For European organizations, the impact of CVE-2024-56544 is primarily related to system stability and availability, particularly in environments that utilize Linux-based systems for high-performance computing, embedded systems, or specialized hardware interfacing that relies on large DMA buffers. Industries such as telecommunications, automotive, industrial automation, and scientific research in Europe often deploy Linux kernels with udmabuf for direct memory access operations. Failure to allocate large buffers could lead to application crashes, degraded performance, or denial of service conditions, potentially disrupting critical services or production environments. While this vulnerability does not directly compromise confidentiality or integrity, the resulting instability could indirectly affect operational continuity and service reliability. Organizations running custom or older Linux kernels that have not incorporated the patch are at risk. Additionally, systems with high memory demands or those performing large-scale data transfers using DMA buffers are more susceptible. The absence of known exploits reduces immediate risk, but unpatched systems remain vulnerable to accidental or malicious triggering of the allocation failure, which could be leveraged in targeted denial of service attacks.

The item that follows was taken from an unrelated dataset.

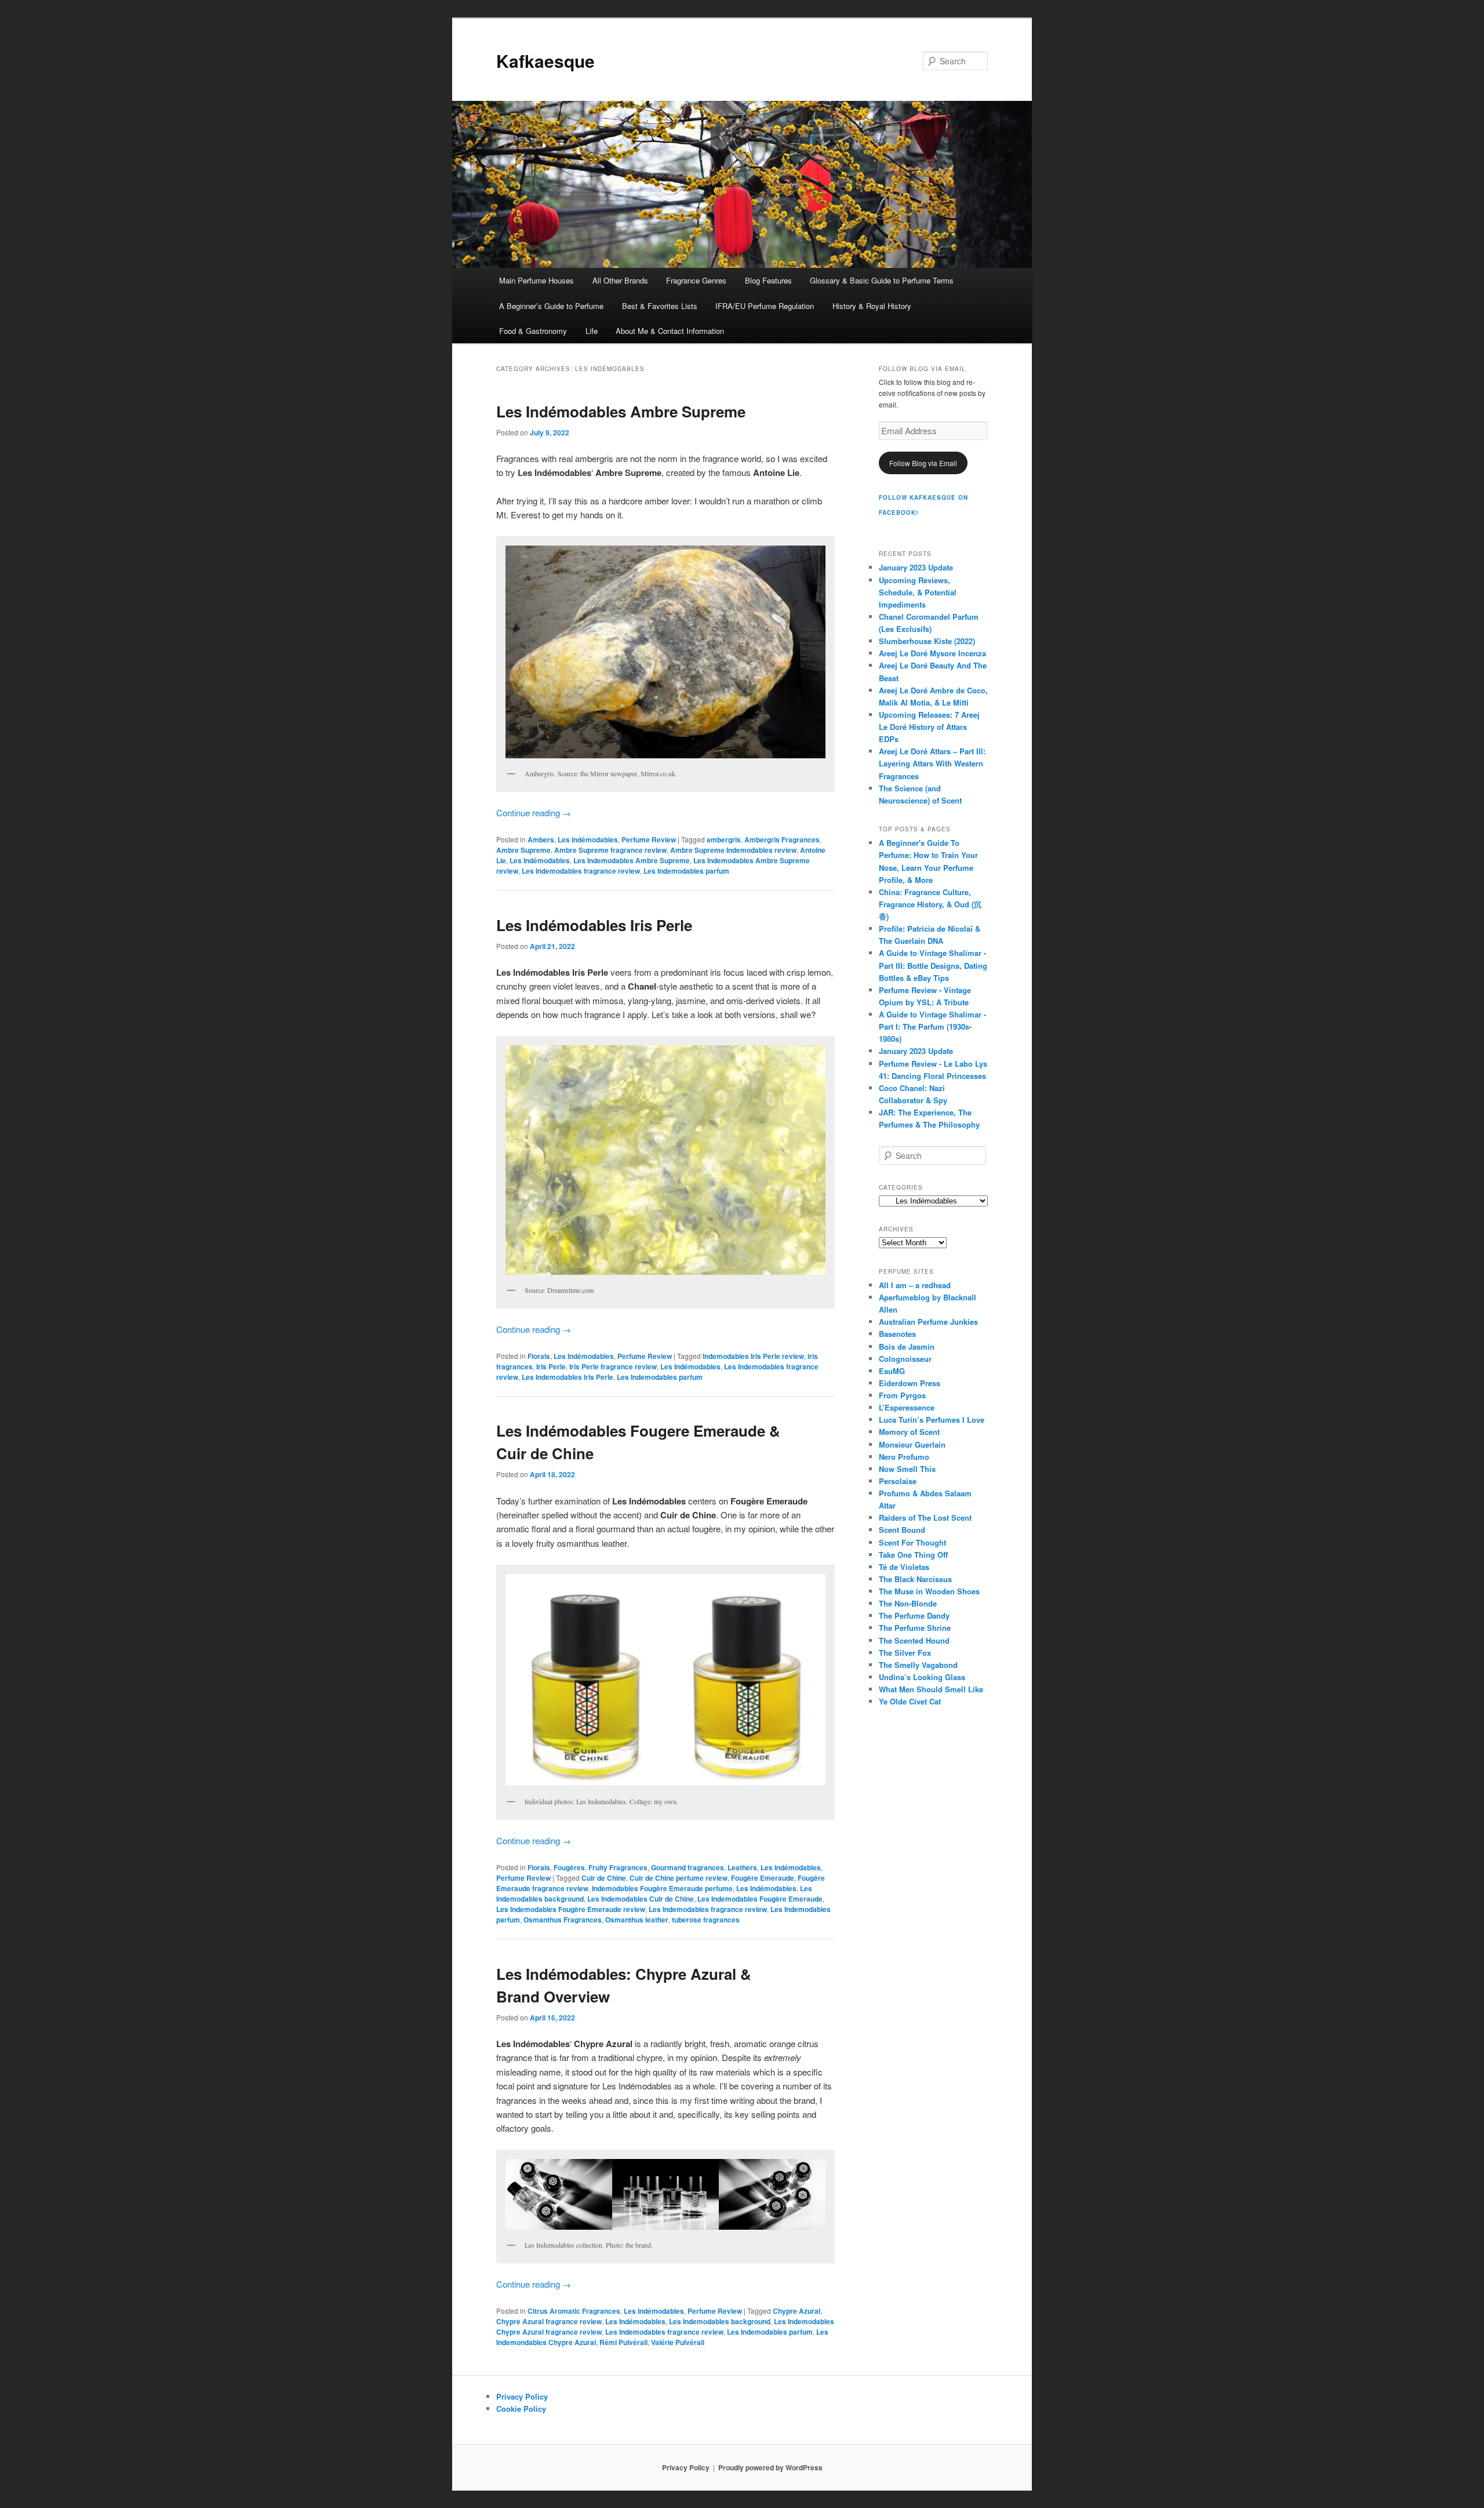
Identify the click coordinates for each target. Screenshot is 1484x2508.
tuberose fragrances (706, 1919)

To mitigate CVE-2024-56544, European organizations should: 1) Apply the official Linux kernel patch that replaces kmalloc with kvmalloc_array for udmabuf allocations, ensuring fallback to vmalloc for large memory requests. This patch is critical to prevent allocation failures and kernel warnings. 2) Update Linux kernel versions to the latest stable releases that include this fix, especially on systems that utilize udmabuf or perform large DMA buffer allocations. 3) Audit and monitor systems for kernel warnings related to __alloc_pages and udmabuf allocation failures, which may indicate attempts to trigger this vulnerability. 4) For environments using custom kernel builds, verify that the memory allocation strategy for udmabuf matches the patched approach. 5) Limit the maximum size of udmabuf allocations where possible to avoid unnecessarily large memory requests that could exacerbate fragmentation issues. 6) Implement robust system monitoring and alerting to detect abnormal kernel warnings or crashes related to memory allocation. 7) Engage with hardware and software vendors to confirm compatibility and patch availability for embedded or specialized Linux distributions. These targeted steps go beyond generic advice by focusing on the specific allocator change and operational monitoring relevant to this vulnerability.